As editor of Meininger’s Wine Business International, the only international wine trade magazine, Felicity Carter manages the content that gets under the eyes of the world’s industry decision makers. She reveals how she keeps her finger on the pulse of developments across the wine world and why the topic of women in the industry needs to be covered carefully.
Having started your writing career covering everything from oil and gas to fashion, what led you to settle in the world of wine?
My current job! I had always wanted to work in Europe and one day I was sent a job ad for an English speaking journalist who knew something about wine, who was prepared to move to Germany.

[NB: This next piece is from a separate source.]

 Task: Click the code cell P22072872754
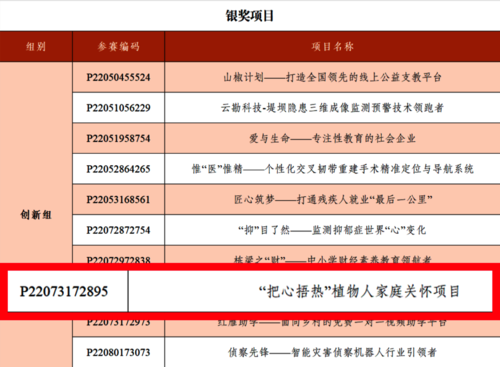[x=118, y=230]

My application went out that night.
What are your key sources of inspiration for the magazine’s content and how do you keep it relevant for a global audience?

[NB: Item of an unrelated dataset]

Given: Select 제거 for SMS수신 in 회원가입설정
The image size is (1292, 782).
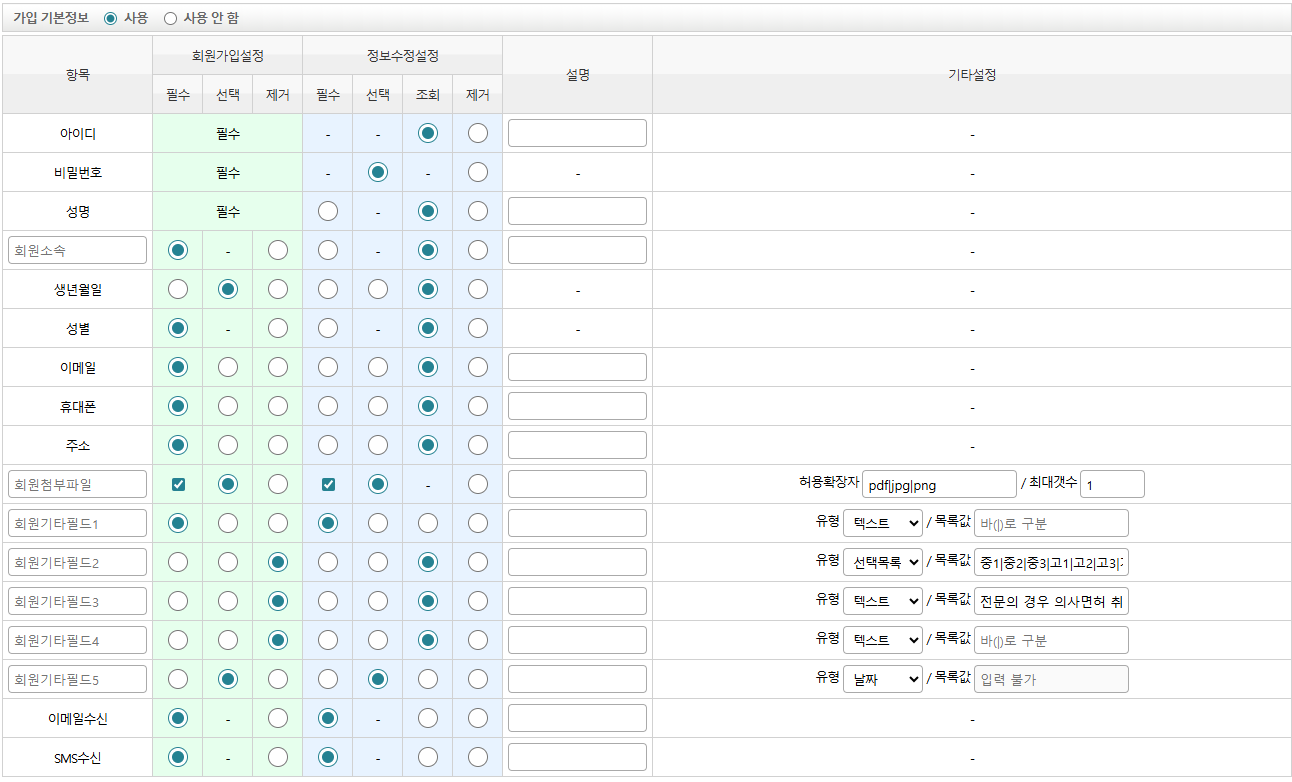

There is no substitute for people on the ground, and we’re lucky enough to have a widespread network of correspondents. They keep me up to speed with what’s going on around the world. I also spend a lot of time reading business research from other sectors, because other industries are grappling with similar issues, and seeing how they solve problems is always enlightening.
We pursue a "reader first" policy, where I spend a lot of time thinking about what will interest our subscribers. They are very active and give a lot of feedback, which helps.
Having participated in panels on the empowerment of women in wine, what do you think have been the hindrances on women’s prominence in the industry? Have you noticed an improvement in gender equality in recent years?
This is a complicated and fraught subject. I’m known for refusing to publish "women in wine" pieces, because I don’t think someone’s gender is what makes them an interesting winemaker or sommelier or whatever. Likewise, if we’re interviewing executives, I strike out questions related to "how do you manage child care as well as your job?," as I think they’re deeply sexist. As a result, I’ve met people who think I’m not interested in the position of women, when nothing could be further from the truth.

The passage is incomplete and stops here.